The present case study describes dystocia due to hypertrophied muscle of the calf mainly at cervical and chest region and its successful management through fetotomy in a murrah buffalo.
The incidence of abnormal calving in buffalo is found between 5.6-12.6% in Murrah, 8.94% in Jaffarabadi and between 4.6 to 5.4% in Surti buffalo (Khan et al., 2009). Double muscling displays an increase in the number of muscle fibre (hyperplasia), and fibre enlargement (hypertrophy) (Swatland and Kieffer 1974). True fetal gigantism occurs as a result of prolonged gestation period (Jiang and Oat, 2011) resulted in higher birth weight than normal calves which results in dystocia and is delivered by traction or fetotomy or cesarean section (Noakes et al., 2001; Pirottin et al., 2005). The present case describes the per-vaginal delivery of a hypertrophied fetus through fetotomy considering the fetal size and diameter of the birth canal avoiding chances of maternal mortality.

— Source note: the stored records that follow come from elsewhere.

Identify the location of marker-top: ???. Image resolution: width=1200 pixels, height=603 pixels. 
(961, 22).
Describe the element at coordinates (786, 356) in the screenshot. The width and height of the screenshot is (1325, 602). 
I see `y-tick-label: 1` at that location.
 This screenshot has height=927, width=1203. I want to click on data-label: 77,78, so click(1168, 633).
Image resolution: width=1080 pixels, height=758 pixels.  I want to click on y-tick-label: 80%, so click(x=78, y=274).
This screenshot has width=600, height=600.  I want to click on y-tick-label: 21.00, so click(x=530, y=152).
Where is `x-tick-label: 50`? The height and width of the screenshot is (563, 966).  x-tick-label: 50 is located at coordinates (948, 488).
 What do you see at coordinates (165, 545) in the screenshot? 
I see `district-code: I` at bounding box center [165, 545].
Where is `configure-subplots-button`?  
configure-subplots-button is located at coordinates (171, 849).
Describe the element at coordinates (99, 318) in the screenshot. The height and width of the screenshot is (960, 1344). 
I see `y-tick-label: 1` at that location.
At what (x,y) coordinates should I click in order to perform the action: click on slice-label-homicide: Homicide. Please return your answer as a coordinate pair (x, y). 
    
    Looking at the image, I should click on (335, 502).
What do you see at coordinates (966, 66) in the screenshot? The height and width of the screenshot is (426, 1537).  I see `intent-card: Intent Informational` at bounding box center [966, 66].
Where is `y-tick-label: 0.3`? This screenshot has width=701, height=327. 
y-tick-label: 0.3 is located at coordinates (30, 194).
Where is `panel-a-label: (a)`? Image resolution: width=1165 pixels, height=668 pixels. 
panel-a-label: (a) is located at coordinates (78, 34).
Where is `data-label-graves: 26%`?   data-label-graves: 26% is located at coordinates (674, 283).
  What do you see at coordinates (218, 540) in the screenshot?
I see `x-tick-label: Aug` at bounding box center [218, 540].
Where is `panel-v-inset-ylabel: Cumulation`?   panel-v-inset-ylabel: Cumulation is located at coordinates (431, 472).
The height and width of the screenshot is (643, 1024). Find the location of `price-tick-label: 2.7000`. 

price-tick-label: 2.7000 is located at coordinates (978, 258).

Case History and Observations
A full-term six year old Murrah buffalo with frequent straining and restlessness was presented with the history of rupturing of water bag 7 hrs ago without any succession in parturition. Hind portion of the fetus was hanging out of the vulva as it was tried to deliver out by local veterinarian but failed. The general clinical examination of the animal recorded rectal temperature, respiration rate and pulse rate as 39.2°C, 33/ min and 56/min respectively along with pale mucus membrane. Gynaeco-clinical examination revealed the dilated birth canal as well as heavy muscular development on cranial portion especially of neck and shoulder region which caused the compactness of the fetus inside the pelvic inlet causing dystocia.
Treatment and Discussion
As there was an absolute over sizing of a fetal part, under epidural anesthesia right forelimb was fetotomed at the level of shoulder joint after lubrication of birth canal with liquid paraffin. Then foetus was delivered out per-vaginally by forced traction. The animal was stabilized with fluid therapy comprising of Inj. dextrose saline (DNS 5%) and Inj. normal saline (0.9% NS) @ 3 liter each I/V. The dam recovered uneventfully with therapeutic treatment i.e. with I/M administration of Inj. Intacef (3 g), Inj. Melonex (75 mg), Inj. Oxytocin (50 IU) and Bolus Steclin (3 g Intrauterine) for 3 days.
Gross examination of fetal monster revealed a male fetus with abnormal contour due to excess of skeletal musculature in the neck and shoulder regions (Fig. 1) which was the prime hindrance in parturition. There was no marked bulging of temporal regions or eye ball as found by Kumar et al. (2012) but ear pinna were broad while all limbs and hind quarters were apparently normal. In present case there was the hypertrophy of the brachiocephalicus, trapazius, sterno-cephalicus and serratus-cervices muscles. It has been established that deletion mutation in the myostatin or growth and differentiation factor 8(GDF8) gene causes failure of muscle fibre deposition regulation (Bellinge et al., 2005) leading to muscular hypertrophy. Double muscling is an inherited (recessive lethal) anomaly, having hypertrophy of muscles, most prominently in the regions of the proximal fore and hind quarters (Menissier, 1982). It is characterized with reduced fat deposits, light bone, thin skin and large muscles (Robert, 1971).
Fig.1: Monster showing bilateral muscle hypertrophy of shoulder and chest region
Dystocia due to muscular hypertrophy has already been reported in buffaloes (Kumar et al., 2012; Palanisamy et al., 2012; Prabaharan et al., 2013) quite similar to the present case. Enlargement of unilateral shoulder due to pseudohypertrophy was reported by Ghuman et al. (2012) along with tilting of upper mandible which was not found in the present case. The risk of maternal morbidity as well as mortality due to double muscling calf could be successfully avoided by per-vaginum delivery through fetotomy as done in present case study.